Objectif énoncé: Citez le passage de l'extrait du document qui va de « Le souffle est » jusqu'à « Bible est parcourue. » inclus.

Le souffle est là, sur plus de mille deux cents pages. Le parcours paraît de l’ordre de la traversée de l’Atlantique à la rame (l’image est employée pour la Bible elle-même). Bienheureux qui peut faire le voyage d’une traite ! Mais bienheureux aussi ceux et celles qui, intimidés, le feront par étapes : ils ne compteront pas leurs découvertes ! Enseignant, conférencier, écrivain, ami des premiers jours des Cahiers Évangile (tant pis si l’on nous taxe de partialité),P.-M.B. synthétise en effet une vie consacrée à la « vulgarisation» des livres bibliques. On aime sa rigueur mais aussi sa hauteur de vue et sa limpidité d’écriture. Toute la Bible est parcourue.

[Entrées de données recueillies]
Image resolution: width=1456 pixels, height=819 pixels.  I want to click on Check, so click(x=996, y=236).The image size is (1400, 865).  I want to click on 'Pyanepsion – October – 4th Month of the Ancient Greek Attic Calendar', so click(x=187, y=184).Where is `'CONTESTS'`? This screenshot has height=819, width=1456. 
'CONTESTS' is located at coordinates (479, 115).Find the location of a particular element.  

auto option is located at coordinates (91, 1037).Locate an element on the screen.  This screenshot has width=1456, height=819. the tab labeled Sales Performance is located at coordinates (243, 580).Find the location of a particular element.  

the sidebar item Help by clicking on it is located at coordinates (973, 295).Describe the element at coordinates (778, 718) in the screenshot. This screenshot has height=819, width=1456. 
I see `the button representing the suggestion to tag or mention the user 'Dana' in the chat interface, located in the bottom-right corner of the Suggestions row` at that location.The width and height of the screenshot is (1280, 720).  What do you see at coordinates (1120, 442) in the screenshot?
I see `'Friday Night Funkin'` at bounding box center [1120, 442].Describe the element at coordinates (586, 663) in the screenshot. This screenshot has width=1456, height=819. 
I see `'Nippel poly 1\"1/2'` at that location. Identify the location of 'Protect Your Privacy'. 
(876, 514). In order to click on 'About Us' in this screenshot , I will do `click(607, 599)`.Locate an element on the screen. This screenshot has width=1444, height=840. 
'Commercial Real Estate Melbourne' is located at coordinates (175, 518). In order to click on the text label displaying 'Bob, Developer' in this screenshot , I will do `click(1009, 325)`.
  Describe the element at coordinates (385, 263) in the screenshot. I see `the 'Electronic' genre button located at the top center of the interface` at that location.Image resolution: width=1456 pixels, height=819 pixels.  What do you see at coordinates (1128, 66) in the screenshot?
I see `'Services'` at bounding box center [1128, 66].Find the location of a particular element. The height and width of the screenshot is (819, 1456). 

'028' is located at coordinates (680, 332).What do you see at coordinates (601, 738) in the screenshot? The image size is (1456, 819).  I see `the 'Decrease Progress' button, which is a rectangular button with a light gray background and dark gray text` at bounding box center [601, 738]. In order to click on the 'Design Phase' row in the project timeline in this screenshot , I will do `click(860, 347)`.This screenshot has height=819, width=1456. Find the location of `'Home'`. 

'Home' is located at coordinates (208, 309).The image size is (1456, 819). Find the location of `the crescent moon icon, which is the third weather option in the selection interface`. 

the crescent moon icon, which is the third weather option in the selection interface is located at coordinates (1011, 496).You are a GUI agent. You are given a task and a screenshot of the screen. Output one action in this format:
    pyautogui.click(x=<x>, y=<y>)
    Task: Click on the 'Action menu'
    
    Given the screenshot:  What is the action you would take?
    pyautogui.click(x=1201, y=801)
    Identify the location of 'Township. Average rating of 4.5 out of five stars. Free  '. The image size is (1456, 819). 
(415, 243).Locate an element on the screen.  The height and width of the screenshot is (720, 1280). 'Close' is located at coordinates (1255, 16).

Réponse au problème:
Le souffle est là, sur plus de mille deux cents pages. Le parcours paraît de l’ordre de la traversée de l’Atlantique à la rame (l’image est employée pour la Bible elle-même). Bienheureux qui peut faire le voyage d’une traite ! Mais bienheureux aussi ceux et celles qui, intimidés, le feront par étapes : ils ne compteront pas leurs découvertes ! Enseignant, conférencier, écrivain, ami des premiers jours des Cahiers Évangile (tant pis si l’on nous taxe de partialité),P.-M.B. synthétise en effet une vie consacrée à la « vulgarisation» des livres bibliques. On aime sa rigueur mais aussi sa hauteur de vue et sa limpidité d’écriture. Toute la Bible est parcourue.